» **Work to complete**:
- a) In the therapy passage, what does Tania Glyde say is partly leaving therapists unable to cope with anything beyond the most basic version of gender or sexuality?
- b) Reproduce the therapy passage word for word, from "And if you think" through "mention of kink.".
- c) Decide whether each statement agrees with the therapy passage, answering yes or no and quoting the deciding words: (i) Barker says that for most non-binary people, gender is connected to the issues they bring to therapy. (ii) Ronete Cohen says the likelihood of finding a suitably aware therapist within your community is very small. (iii) Tania Glyde is described as a therapist and author.

» **Text shown**:

It’s clearly unhelpful for a therapist to insist that every problem must be related to a client’s sexuality or gender. There may be a correlation, there may not. Like the next person, people who are trans, or poly, or kinky are subject to being fucked up by all manner of life events, not to mention plain old brain chemistry (depression, for instance).Likewise, there’s a difference between being fucked up by society’s perceptions of you (stigma) and being fucked up by your “difference” itself. In many cases, it’s dealing with an onslaught of negative reactions that’s the problem.
“For the majority of non-binary folk, gender has got nothing to do with the issues they come to therapy with,” Barker says. “However, due to the discrimination and invisibility that non-binary people experience, they do currently face higher levels of mental health difficulties than binary gender folk. This means it may be relevant to discuss these matters in therapy. In either case, it’s useful to have a therapist who’s clued up about non-binary gender.”
And if you think being in a sexual minority is hard, try being from an ethnic minority at the same time. Brace yourself for a therapist who breaks into panic sweats at the merest mention of kink.
“We make assumptions that people from other cultural, ethnic and religious backgrounds aren’t kinky, non-monogamous or queer,” says psychotherapist Ronete Cohen. “In my experience, nothing is further from the truth. But it can be even more difficult to find a therapist, since the few sex-positive therapists around won’t necessarily be knowledgeable about your cultural background. There is a real mismatch: the advice white, Western therapists give won’t be appropriate for your needs, while the likelihood of finding a suitably aware therapist within your community is very small.”
“You can go deep into long-term psychotherapy training but learn nothing much about working with gender and sexual diversities.”
Tania Glyde is a therapist and author with an interest in sexual diversities. She says it’s partly lack of affordable training that’s leaving therapists unable to cope with anything apart from the most meat and potatoes version of gender or sexuality.

» **Provided material**:
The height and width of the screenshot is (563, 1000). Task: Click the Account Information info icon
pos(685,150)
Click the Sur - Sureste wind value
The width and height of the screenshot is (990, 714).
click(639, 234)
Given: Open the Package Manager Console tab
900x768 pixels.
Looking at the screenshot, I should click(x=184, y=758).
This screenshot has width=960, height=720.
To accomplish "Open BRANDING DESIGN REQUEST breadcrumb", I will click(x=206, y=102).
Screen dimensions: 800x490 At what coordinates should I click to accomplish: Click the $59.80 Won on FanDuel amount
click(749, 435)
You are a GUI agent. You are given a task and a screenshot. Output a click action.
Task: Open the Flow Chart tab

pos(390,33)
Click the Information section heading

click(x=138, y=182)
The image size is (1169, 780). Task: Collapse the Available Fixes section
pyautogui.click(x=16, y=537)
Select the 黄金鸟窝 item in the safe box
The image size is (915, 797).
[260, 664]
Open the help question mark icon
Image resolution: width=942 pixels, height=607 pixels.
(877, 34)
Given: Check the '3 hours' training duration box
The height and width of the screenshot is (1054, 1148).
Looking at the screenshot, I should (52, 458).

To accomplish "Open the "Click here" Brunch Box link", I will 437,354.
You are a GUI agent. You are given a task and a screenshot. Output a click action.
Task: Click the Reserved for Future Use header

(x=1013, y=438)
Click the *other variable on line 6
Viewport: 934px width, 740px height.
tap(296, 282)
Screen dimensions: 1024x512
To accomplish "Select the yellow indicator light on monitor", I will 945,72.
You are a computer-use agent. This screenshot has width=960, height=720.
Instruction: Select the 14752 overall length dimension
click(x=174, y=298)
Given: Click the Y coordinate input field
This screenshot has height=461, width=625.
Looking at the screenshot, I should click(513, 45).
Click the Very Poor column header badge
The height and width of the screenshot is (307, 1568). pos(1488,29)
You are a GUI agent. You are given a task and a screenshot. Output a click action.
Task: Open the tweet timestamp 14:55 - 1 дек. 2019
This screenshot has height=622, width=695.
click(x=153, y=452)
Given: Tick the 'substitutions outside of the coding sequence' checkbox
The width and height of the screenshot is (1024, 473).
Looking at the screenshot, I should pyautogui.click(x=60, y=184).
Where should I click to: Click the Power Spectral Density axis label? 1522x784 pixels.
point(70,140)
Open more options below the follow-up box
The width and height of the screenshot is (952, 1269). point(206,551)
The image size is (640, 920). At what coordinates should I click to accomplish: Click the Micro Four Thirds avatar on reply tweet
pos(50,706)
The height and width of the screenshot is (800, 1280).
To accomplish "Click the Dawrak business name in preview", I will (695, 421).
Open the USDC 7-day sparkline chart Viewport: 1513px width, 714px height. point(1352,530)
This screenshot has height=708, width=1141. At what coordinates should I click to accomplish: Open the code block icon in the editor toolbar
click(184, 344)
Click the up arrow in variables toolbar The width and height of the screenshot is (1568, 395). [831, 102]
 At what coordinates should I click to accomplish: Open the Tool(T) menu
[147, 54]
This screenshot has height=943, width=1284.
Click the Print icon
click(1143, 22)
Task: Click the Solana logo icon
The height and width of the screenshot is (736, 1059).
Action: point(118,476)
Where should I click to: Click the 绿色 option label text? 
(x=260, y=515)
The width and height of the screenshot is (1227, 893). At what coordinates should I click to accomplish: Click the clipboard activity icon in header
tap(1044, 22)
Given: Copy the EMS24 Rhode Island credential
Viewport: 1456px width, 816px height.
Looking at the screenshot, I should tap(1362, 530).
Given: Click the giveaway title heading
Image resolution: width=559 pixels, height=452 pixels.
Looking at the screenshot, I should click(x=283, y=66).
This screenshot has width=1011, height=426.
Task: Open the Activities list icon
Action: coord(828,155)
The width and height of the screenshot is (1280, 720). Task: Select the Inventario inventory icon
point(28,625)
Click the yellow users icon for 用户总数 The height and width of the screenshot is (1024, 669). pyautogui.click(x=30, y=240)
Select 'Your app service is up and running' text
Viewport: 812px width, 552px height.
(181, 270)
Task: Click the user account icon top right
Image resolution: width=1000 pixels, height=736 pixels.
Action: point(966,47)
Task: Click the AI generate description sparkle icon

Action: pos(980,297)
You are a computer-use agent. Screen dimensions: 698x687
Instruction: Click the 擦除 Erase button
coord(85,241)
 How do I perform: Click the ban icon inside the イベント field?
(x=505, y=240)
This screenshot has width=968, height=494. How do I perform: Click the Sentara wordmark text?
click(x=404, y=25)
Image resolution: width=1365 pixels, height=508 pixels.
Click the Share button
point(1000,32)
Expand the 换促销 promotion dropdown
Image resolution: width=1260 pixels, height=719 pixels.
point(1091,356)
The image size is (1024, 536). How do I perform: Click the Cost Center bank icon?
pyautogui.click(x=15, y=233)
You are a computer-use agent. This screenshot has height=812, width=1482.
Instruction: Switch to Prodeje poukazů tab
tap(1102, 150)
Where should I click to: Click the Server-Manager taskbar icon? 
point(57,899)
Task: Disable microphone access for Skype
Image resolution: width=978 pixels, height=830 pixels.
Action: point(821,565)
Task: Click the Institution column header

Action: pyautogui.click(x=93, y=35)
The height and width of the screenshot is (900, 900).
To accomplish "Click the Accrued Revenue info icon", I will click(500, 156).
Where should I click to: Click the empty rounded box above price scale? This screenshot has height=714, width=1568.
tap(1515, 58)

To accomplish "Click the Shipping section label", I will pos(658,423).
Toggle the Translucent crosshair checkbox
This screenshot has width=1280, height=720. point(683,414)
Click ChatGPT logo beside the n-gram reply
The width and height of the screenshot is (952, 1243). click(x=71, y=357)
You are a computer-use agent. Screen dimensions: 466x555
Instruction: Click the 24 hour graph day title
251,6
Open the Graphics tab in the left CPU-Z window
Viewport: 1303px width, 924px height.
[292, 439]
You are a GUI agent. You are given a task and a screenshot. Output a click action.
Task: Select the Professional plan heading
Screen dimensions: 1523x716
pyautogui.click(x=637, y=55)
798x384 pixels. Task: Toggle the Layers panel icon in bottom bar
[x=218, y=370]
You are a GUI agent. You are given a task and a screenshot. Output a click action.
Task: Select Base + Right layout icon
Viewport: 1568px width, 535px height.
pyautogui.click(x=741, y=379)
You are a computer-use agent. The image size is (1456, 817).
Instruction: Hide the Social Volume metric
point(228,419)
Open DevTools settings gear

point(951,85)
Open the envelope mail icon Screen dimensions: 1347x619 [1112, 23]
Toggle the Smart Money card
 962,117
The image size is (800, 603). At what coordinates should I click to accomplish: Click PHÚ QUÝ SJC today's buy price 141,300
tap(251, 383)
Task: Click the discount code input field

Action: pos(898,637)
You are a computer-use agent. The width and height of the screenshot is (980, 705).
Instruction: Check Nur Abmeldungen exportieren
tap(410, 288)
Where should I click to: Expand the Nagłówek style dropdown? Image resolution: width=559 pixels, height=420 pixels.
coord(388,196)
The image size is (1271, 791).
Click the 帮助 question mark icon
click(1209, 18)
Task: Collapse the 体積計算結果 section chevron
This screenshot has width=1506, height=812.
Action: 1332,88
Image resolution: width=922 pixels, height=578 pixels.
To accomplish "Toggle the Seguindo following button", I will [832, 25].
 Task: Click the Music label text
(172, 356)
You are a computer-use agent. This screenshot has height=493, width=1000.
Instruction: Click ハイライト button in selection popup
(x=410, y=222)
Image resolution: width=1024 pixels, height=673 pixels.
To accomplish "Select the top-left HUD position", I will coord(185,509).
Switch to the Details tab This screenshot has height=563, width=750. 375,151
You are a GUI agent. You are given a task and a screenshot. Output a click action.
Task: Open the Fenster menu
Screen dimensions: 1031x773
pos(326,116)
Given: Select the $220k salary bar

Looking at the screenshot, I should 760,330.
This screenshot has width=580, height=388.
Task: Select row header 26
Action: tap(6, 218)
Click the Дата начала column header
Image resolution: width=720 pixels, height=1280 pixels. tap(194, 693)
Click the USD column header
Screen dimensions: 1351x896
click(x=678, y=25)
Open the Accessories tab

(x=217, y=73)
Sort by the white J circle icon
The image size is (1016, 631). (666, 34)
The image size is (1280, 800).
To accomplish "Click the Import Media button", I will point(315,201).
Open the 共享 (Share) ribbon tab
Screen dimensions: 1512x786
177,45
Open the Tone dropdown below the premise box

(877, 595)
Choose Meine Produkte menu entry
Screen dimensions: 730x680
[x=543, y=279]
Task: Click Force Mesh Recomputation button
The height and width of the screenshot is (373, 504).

» **Responses in order**:
- a) A lack of affordable training.

- b)
And if you think being in a sexual minority is hard, try being from an ethnic minority at the same time. Brace yourself for a therapist who breaks into panic sweats at the merest mention of kink.

- c)
(i) No: "For the majority of non-binary folk, gender has got nothing to do with the issues they come to therapy with"
(ii) Yes: "the likelihood of finding a suitably aware therapist within your community is very small"
(iii) Yes: "Tania Glyde is a therapist and author with an interest in sexual diversities."